PROBLEM TO WORK ON =>
Reproduce the LaTeX source for the Chalk document below in full, without changing a character.

PAGE EXCERPT =>

[BEGIN]

\documentclass{scrartcl}

\usepackage{amstext}
\usepackage{stmaryrd}
\usepackage{mathpazo}
\usepackage{hyperref}
\usepackage{booktabs}
\usepackage{graphicx}
\usepackage{amsmath}

%include polycode.fmt
%include spacing.fmt

%format <*> = "\varoast"
%format not = "\mathit{not}"
\begin{document}

\title{Chalk\\ \Large{An Architecture Description Language}}
\author{Wouter Swierstra}
\date{\today}
\maketitle

\begin{abstract}
  The document describes Chalk, a high-level language for writing
  architecture descriptions. It is strongly inspired by previous
  work on Hawk. In contrast to Hawk, however, we give a deeper
  embedding of our circuit descriptions (using the |Circuit| data
  type defined below). This enables us to further analyse circuits,
  add structural information, and possibly synthesize hardware.
\end{abstract}

\section{About this document}
\label{sec:about-this-document}

This document has several aims:
\begin{itemize}
 \item document the work that has been done so far. This is
   particularly important if we want to involve Carl and Emily, and
  other potential external collaborators.
\item outline about where the work is going
   and what we want to achieve;
 \item and ideally, form the basis for a paper about this project. 
\end{itemize}

Although I will try to keep the API described in this document as
stable as possible, I can't promise things will not change.

[END]

DATA SECTION =>
[BEGIN]

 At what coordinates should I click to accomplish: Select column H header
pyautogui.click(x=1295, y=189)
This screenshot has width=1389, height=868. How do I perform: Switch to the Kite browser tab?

[END]

OUTPUT FOR THIS EXERCISE =>
\documentclass{scrartcl}

\usepackage{amstext}
\usepackage{stmaryrd}
\usepackage{mathpazo}
\usepackage{hyperref}
\usepackage{booktabs}
\usepackage{graphicx}
\usepackage{amsmath}

%include polycode.fmt
%include spacing.fmt

%format <*> = "\varoast"
%format not = "\mathit{not}"
\begin{document}

\title{Chalk\\ \Large{An Architecture Description Language}}
\author{Wouter Swierstra}
\date{\today}
\maketitle

\begin{abstract}
  The document describes Chalk, a high-level language for writing
  architecture descriptions. It is strongly inspired by previous
  work on Hawk. In contrast to Hawk, however, we give a deeper
  embedding of our circuit descriptions (using the |Circuit| data
  type defined below). This enables us to further analyse circuits,
  add structural information, and possibly synthesize hardware.
\end{abstract}

\section{About this document}
\label{sec:about-this-document}

This document has several aims:
\begin{itemize}
 \item document the work that has been done so far. This is
   particularly important if we want to involve Carl and Emily, and
  other potential external collaborators.
\item outline about where the work is going
   and what we want to achieve;
 \item and ideally, form the basis for a paper about this project. 
\end{itemize}

Although I will try to keep the API described in this document as
stable as possible, I can't promise things will not change.